December 19, 2004

Another Kinsley Fisking!

It's been almost two years since I undertook my first full-scale fisking. It was of a Michael Kinsley column in late January, 2003 that I wrote as an email to my ol' buddy ol' pal Freedom's Slave. Shortly afterward I started Blather Review on blogspot and made that fisking my first post.

I wasn't on line at all on Friday, and had little time yesterday to read much or to write anything. So, I've spent a lazy Sunday surfing blogs, news sites and stuff, and just found the new Michael Kinsley column via the Instapuppy blenderer.

I haven't read it yet, so this will be a Live FiskingTM! Hang on, folks, I'm going in blind!

Blogged Down

By Michael Kinsley
Sunday, December 19, 2004; Page B07

Yeah, but you obviously didn't write this today, didja Mikey? I publish my crappy works of artifice just after I finish rewriting them!

Okay, maybe I'm jumping into this too fast. Let's see what Michael the K has to say first before I presume that it's gonna torque me off... ;)

If you're going to peddle opinions for a living, self-assurance is essential. If you don't have it, you need to bluff.

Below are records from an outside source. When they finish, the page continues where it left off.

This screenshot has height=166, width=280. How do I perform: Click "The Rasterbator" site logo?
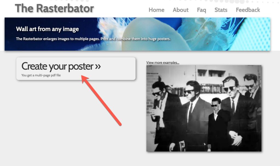tap(55, 8)
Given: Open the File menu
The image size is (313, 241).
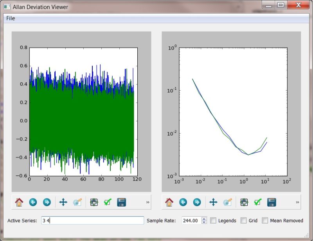Looking at the screenshot, I should point(10,18).
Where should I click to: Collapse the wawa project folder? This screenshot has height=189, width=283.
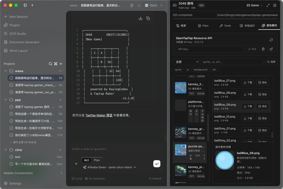click(x=6, y=71)
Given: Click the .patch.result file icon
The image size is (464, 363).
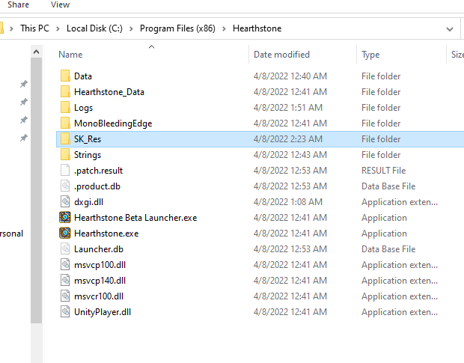Looking at the screenshot, I should pyautogui.click(x=65, y=171).
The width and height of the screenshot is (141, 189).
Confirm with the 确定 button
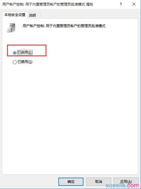[x=71, y=181]
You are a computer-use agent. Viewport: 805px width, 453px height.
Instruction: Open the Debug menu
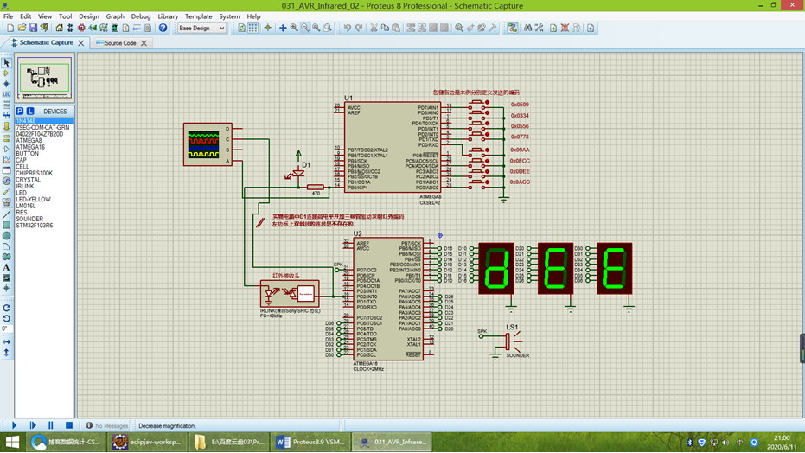(140, 16)
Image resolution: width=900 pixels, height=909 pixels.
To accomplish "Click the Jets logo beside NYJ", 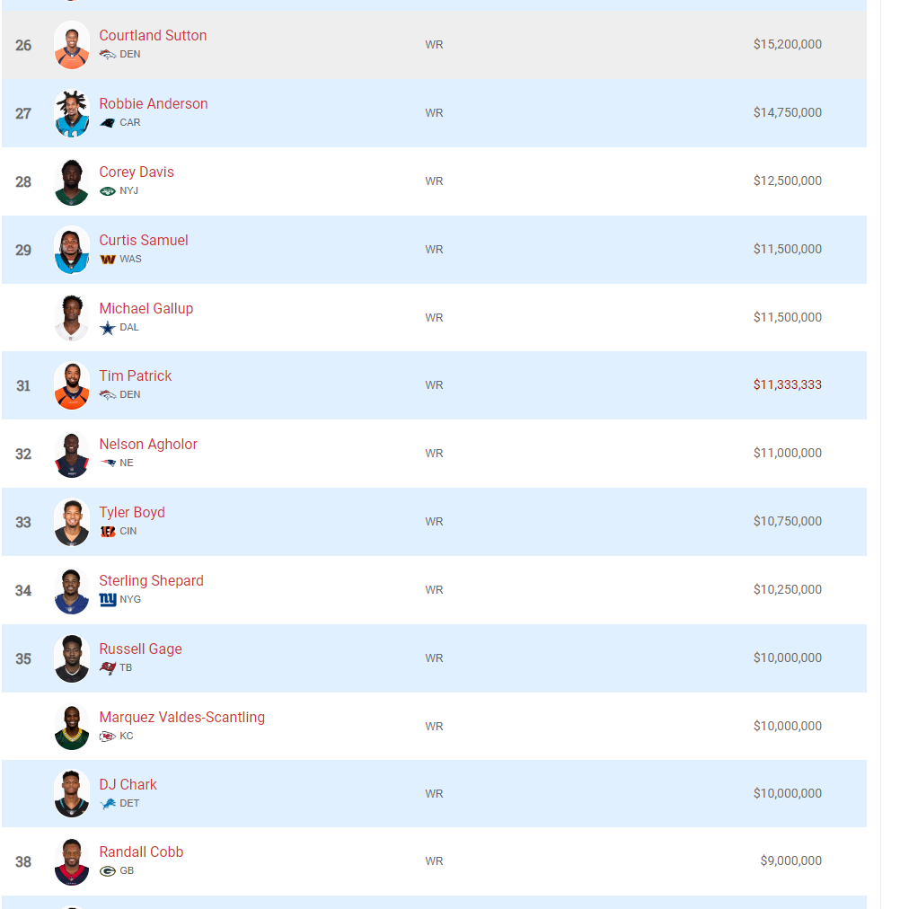I will (x=108, y=191).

Aah, yes. Opinion-making is just an intellectual poker game. The truth may be that all I've got to back up an argument is a pair of sevens. But why admit that when I can convince you that I've got aces backed with eights... as long as I don't blink...

People don't want to read a lot of "Oh dear, this is so terribly complicated, I just can't make up my poor little mind . . . ." Many's the pundit who has retired on full disability after developing a tragic tendency to see both sides of the issue.

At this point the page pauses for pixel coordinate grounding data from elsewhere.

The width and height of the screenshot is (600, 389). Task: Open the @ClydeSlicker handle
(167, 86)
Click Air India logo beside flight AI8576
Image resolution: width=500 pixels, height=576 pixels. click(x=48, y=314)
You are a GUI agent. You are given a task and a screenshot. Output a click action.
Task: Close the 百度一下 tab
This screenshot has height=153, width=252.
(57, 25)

Well, it'd certainly make for dull reading for an op-ed column and, I guess, and a columnist might lose readers if he or she couldn't get a rise out of either the pros and cons.
But are you telling me that if you ever found yourself so vexed for lack of certainty, you'd bluff to avoid your column's "retirement"?!

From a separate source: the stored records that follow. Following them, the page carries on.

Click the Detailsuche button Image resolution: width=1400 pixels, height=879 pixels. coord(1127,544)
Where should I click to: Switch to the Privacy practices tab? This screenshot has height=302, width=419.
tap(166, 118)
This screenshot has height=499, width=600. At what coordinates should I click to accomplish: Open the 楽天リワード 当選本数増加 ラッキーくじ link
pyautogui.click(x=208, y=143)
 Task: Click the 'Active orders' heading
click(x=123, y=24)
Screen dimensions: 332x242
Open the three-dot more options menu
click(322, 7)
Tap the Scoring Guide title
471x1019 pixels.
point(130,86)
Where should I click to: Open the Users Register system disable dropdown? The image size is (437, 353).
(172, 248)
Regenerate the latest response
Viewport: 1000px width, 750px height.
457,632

Of course, you didn't say that you'd resort to bluffing. But, beginning a column with this observation makes me wonder if you're projecting. On the other hand, I have no idea where you're going with this, so maybe I'll just wait and see.

Hey, I never promised that live fisking was a good idea. But let's trudge on...

Rarely, though, does even the most self-assured commentator on public affairs (i.e., George Will) inflate certainty to the level of a mathematical proof.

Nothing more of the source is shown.